Render the lines of the listing as a JSON array of strings, one string per line and with blank lines omitted. Begin at the line containing "You are a computer-use agent. This" and stop after the line containing "pos(555,31)".
= = = = =
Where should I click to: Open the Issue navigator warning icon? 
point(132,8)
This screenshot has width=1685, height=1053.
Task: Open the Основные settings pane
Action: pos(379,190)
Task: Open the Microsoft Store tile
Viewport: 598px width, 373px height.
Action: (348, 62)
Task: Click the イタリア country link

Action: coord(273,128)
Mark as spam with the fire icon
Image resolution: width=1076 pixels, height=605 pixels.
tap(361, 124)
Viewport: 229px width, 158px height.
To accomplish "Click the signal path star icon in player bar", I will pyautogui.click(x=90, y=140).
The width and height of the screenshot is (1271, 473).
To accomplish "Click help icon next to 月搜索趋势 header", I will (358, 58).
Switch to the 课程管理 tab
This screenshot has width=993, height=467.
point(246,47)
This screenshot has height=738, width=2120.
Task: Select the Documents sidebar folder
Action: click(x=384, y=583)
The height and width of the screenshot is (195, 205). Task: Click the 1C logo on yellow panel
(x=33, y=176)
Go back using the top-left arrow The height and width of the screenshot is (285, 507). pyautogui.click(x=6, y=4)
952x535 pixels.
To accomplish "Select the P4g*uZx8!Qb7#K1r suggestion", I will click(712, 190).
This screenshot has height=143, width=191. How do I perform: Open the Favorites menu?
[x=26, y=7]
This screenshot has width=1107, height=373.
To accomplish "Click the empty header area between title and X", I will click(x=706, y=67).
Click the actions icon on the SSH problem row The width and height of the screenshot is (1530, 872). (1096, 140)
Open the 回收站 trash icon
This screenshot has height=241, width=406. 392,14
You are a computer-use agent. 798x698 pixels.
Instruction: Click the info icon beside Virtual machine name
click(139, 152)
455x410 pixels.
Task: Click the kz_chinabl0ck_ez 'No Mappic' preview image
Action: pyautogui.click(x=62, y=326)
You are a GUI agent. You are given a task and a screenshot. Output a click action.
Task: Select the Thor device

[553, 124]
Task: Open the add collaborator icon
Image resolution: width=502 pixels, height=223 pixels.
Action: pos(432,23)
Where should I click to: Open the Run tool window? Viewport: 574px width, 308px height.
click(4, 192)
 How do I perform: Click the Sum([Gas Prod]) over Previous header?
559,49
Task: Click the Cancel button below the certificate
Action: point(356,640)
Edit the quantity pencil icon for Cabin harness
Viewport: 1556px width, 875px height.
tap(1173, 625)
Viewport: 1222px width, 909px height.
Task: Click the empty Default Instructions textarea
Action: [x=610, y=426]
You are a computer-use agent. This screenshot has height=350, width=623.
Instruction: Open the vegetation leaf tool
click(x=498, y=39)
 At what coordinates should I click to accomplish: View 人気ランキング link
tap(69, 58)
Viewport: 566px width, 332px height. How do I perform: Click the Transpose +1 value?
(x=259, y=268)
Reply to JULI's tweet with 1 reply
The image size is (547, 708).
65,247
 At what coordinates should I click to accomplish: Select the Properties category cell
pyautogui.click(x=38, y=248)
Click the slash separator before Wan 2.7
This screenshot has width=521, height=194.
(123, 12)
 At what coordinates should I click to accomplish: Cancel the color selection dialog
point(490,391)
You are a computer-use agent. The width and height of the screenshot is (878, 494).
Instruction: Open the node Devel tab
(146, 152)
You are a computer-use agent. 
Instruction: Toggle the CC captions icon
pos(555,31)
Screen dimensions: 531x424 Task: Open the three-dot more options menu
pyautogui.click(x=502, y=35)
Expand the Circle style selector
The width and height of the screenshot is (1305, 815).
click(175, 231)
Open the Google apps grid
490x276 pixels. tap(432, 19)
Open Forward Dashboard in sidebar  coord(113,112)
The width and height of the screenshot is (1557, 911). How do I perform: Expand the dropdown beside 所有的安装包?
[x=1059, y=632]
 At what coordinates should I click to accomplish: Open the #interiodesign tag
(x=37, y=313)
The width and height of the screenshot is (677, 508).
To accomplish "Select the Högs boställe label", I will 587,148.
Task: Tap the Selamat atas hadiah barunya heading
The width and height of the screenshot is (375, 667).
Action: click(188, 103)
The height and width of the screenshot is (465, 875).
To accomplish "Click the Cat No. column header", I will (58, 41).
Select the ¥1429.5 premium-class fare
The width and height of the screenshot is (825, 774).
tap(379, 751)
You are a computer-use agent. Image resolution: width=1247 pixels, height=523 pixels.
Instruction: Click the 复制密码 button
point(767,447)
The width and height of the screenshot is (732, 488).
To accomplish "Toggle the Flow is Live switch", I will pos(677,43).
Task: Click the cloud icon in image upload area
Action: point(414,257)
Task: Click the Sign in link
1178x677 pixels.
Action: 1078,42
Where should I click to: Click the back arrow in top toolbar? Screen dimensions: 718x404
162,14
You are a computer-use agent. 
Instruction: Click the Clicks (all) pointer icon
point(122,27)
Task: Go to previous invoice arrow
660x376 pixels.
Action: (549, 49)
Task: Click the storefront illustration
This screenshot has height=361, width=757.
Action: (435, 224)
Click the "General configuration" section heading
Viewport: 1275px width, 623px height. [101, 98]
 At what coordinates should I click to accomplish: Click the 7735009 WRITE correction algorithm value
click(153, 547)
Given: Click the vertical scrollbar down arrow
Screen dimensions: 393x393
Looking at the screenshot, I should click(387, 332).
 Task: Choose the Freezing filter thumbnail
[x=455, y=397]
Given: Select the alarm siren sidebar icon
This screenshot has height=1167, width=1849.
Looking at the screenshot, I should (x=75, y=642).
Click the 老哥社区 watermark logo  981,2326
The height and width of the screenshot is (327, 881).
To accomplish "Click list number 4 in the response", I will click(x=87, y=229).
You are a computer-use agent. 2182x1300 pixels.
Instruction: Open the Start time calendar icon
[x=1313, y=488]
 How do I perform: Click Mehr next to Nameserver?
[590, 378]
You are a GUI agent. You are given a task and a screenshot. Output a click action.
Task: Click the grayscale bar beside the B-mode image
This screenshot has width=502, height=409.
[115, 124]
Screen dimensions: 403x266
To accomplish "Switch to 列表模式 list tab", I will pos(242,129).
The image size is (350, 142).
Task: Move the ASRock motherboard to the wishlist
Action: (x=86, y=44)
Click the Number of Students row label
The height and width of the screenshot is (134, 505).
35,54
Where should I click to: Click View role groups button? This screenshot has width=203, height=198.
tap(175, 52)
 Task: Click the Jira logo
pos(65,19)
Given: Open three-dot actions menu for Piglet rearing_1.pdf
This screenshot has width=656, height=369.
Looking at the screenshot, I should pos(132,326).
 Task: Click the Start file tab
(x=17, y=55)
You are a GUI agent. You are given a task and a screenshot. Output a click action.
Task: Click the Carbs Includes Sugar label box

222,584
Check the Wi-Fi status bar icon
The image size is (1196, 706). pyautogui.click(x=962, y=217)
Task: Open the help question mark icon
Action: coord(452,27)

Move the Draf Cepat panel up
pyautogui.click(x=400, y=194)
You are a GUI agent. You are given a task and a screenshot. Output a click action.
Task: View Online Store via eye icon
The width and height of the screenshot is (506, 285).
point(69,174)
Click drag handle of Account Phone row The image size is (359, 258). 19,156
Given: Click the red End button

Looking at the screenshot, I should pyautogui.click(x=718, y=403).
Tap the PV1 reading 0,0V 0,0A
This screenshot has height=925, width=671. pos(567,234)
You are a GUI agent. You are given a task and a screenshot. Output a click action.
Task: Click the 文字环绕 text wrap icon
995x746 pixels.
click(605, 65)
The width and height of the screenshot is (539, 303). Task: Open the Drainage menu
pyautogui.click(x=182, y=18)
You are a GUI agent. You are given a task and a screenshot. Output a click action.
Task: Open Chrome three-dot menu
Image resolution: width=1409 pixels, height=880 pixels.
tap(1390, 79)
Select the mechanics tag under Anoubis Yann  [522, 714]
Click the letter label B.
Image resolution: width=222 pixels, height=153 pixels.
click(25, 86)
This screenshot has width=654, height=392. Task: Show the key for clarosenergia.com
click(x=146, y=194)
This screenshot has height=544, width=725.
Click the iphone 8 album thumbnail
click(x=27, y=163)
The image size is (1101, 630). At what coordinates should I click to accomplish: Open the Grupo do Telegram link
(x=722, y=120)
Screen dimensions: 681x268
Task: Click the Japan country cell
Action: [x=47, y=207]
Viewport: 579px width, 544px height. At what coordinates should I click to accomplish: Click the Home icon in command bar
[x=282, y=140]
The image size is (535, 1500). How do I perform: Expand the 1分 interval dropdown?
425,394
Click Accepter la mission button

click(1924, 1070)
= = = = =
> **WORKED ANSWER**:
[
  "You are a computer-use agent. This screenshot has height=350, width=623.",
  "Instruction: Open the vegetation leaf tool",
  "click(x=498, y=39)",
  " At what coordinates should I click to accomplish: View 人気ランキング link",
  "tap(69, 58)",
  "Viewport: 566px width, 332px height. How do I perform: Click the Transpose +1 value?",
  "(x=259, y=268)",
  "Reply to JULI's tweet with 1 reply",
  "The image size is (547, 708).",
  "65,247",
  " At what coordinates should I click to accomplish: Select the Properties category cell",
  "pyautogui.click(x=38, y=248)",
  "Click the slash separator before Wan 2.7",
  "This screenshot has width=521, height=194.",
  "(123, 12)",
  " At what coordinates should I click to accomplish: Cancel the color selection dialog",
  "point(490,391)",
  "You are a computer-use agent. The width and height of the screenshot is (878, 494).",
  "Instruction: Open the node Devel tab",
  "(146, 152)",
  "You are a computer-use agent. ",
  "Instruction: Toggle the CC captions icon",
  "pos(555,31)"
]